Both public and private companies will be able to apply the refundable credit to more of their expenses, with the limit rising from $3 million to $4.5 million. And the government is allowing more firms to continue claiming the highest tax refund as they grow, by increasing the amount of taxable capital a company can have while still claiming the full refund.
The government is also bringing back a rule scrapped in 2014 that lets companies claim capital expenditures for their R&D. Since then, tax refunds were only available for spending on R&D itself and not for the cost of things like equipment needed for that work.
The changes will be part of the Liberals’ fall economic statement, to be released on Monday.
Andrew White, the CEO of biofuel company Char Technologies, said his firm had to sacrifice SR&ED credits when it went public on the TSX Venture Exchange in 2016—a challenge for a company that at the time generated little revenue. “It makes the decision to be able to leverage the Venture Exchange for access to capital easier when you don’t have to trade off some of these other incentives,” he said of the reforms.
Ottawa currently returns about $4 billion annually in R&D tax credits through the program. While the Liberal government originally said it would not spend more on SR&ED reforms, Friday’s announcement earmarks an additional $1.9 billion for the program over six years.
“A lot of Canada’s R&D relies on SR&ED today,” Freeland said, adding that the changes will make it “an even better source of support, particularly for innovative Canadian startups.”
Canadian tech founders have long complained that the SR&ED incentive is too difficult to access, with onerous paperwork that leads many to outsource the filing to consultants. Scale-ups have also said the type of work for which they can claim credit under the program is too limited.
Innovation leaders have also expressed concern about the kinds of companies receiving SR&ED paybacks. According to analysis by The Logic, big businesses—many of them foreign-owned—receive a disproportionate share of the program’s dollar value. On the other end of the scale, critics have argued, SR&ED props up “zombie” firms, companies that would otherwise fail due to a lack of revenue but stay in operation thanks to the program’s payouts.
The proposed changes have been a long time coming. The Liberals first promised to review the program in the April 2022 budget, finally launching consultations on changes this January.
Friday’s announcement did not include new restrictions on subsidiaries of foreign firms claiming the incentive, and will make it more valuable to larger firms by raising the taxable capital a company can have while claiming SR&ED. Nor did it provide updates on a related proposal to establish a patent box system, which would let companies pay a lower tax rate on profits generated by intellectual property they hold in Canada. Tech founders and groups have called for such a program to encourage Canadian firms to commercialize their workers’ ideas within the country.

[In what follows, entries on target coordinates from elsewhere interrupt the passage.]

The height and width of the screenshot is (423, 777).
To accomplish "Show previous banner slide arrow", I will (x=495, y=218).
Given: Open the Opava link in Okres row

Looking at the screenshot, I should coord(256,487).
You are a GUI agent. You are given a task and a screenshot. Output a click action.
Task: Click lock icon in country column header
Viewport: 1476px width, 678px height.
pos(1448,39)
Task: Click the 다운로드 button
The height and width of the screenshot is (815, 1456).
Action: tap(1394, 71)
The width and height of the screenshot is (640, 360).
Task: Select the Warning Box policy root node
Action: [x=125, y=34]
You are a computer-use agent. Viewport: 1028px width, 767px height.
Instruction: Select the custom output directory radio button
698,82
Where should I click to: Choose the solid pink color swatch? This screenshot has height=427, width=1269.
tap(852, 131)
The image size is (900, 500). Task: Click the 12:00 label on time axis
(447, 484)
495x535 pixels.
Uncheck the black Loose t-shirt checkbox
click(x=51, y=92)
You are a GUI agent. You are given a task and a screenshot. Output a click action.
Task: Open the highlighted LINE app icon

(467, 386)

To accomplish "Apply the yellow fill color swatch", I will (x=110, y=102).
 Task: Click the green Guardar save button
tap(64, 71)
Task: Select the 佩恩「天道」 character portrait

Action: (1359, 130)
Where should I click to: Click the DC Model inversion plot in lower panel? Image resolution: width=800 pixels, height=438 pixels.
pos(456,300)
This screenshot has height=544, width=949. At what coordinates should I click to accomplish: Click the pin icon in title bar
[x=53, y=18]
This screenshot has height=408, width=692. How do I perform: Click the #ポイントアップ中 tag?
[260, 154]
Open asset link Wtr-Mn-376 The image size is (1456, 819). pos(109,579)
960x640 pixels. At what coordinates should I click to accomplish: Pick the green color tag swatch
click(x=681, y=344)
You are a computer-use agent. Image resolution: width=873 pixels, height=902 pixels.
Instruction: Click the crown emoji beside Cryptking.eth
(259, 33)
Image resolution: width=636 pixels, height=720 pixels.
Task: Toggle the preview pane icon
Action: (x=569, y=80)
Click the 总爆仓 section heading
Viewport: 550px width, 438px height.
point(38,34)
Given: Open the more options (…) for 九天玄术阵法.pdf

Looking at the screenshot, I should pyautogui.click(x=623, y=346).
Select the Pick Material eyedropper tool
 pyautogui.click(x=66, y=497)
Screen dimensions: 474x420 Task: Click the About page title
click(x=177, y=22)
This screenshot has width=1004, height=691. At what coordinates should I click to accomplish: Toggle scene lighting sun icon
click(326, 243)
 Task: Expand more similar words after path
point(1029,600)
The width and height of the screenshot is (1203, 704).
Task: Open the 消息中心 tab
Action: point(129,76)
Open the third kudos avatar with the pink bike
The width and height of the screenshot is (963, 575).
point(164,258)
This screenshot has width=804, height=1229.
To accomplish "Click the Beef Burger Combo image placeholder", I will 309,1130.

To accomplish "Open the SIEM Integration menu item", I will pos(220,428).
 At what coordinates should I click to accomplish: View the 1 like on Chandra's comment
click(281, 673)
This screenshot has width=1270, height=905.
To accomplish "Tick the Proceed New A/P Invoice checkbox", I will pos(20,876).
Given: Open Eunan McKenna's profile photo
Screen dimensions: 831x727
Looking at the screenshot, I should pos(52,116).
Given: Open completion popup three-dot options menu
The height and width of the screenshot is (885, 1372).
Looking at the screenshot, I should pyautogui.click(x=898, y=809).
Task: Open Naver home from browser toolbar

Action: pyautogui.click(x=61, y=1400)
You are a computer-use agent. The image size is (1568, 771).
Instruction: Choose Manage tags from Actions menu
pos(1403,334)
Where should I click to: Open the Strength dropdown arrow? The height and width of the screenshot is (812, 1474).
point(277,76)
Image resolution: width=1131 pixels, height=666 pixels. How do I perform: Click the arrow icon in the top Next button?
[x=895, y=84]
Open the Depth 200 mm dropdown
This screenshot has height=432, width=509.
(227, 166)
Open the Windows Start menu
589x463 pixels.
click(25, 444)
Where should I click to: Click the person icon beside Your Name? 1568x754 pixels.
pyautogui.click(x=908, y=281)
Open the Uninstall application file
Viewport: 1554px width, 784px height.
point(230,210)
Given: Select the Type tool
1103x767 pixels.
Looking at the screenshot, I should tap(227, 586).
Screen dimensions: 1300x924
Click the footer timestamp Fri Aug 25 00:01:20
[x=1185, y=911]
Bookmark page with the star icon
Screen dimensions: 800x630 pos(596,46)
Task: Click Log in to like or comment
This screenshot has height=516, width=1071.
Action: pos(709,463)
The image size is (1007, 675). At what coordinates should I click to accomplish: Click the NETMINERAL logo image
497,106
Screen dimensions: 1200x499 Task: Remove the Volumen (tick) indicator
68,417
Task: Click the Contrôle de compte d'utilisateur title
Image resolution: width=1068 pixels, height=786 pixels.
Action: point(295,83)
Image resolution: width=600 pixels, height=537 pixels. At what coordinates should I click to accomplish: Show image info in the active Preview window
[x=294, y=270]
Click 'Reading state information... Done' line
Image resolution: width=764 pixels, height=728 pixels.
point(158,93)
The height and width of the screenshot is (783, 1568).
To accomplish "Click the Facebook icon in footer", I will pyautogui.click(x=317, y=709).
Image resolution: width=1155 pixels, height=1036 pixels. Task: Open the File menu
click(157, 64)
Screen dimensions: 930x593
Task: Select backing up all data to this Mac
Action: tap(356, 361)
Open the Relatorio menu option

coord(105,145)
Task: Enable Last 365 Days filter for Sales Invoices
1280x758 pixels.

“We had hoped to see the federal government take meaningful steps to stop subsidizing the R&D of foreign multinationals that contribute much less to the Canadian economy than homegrown companies,” said Council of Canadian Innovators president Benjamin Bergen in a statement, “and we had hoped that the government would bring more transparency to SR&ED.”
He added, “While this announcement is welcome, and it moves to address some of the specific issues that we have been talking about in recent years, it must be the beginning, not the end, of SR&ED reform.”